# Directions for this task
Using the material below, return exactly the lines between the one holding "Where should I" and the one holding "Click the スワップポイント", inclusive, and no others.

Input for this task Start Marker

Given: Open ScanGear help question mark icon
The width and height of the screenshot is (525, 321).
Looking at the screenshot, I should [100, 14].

Input for this task End Marker
Input for this task Start Marker

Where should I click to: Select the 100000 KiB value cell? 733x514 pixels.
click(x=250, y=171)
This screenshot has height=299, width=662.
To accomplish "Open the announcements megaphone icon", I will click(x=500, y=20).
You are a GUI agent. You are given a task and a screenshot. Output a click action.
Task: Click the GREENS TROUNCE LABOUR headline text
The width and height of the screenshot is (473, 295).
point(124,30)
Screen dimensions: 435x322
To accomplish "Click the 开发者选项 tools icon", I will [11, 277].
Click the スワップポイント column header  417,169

Input for this task End Marker
Input for this task Start Marker

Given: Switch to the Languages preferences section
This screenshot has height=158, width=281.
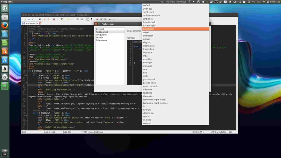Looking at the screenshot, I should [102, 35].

Input for this task End Marker

# Finished exercise
Where should I click to: Select the 100000 KiB value cell? 733x514 pixels.
click(x=250, y=171)
This screenshot has height=299, width=662.
To accomplish "Open the announcements megaphone icon", I will click(x=500, y=20).
You are a GUI agent. You are given a task and a screenshot. Output a click action.
Task: Click the GREENS TROUNCE LABOUR headline text
The width and height of the screenshot is (473, 295).
point(124,30)
Screen dimensions: 435x322
To accomplish "Click the 开发者选项 tools icon", I will [11, 277].
Click the スワップポイント column header  417,169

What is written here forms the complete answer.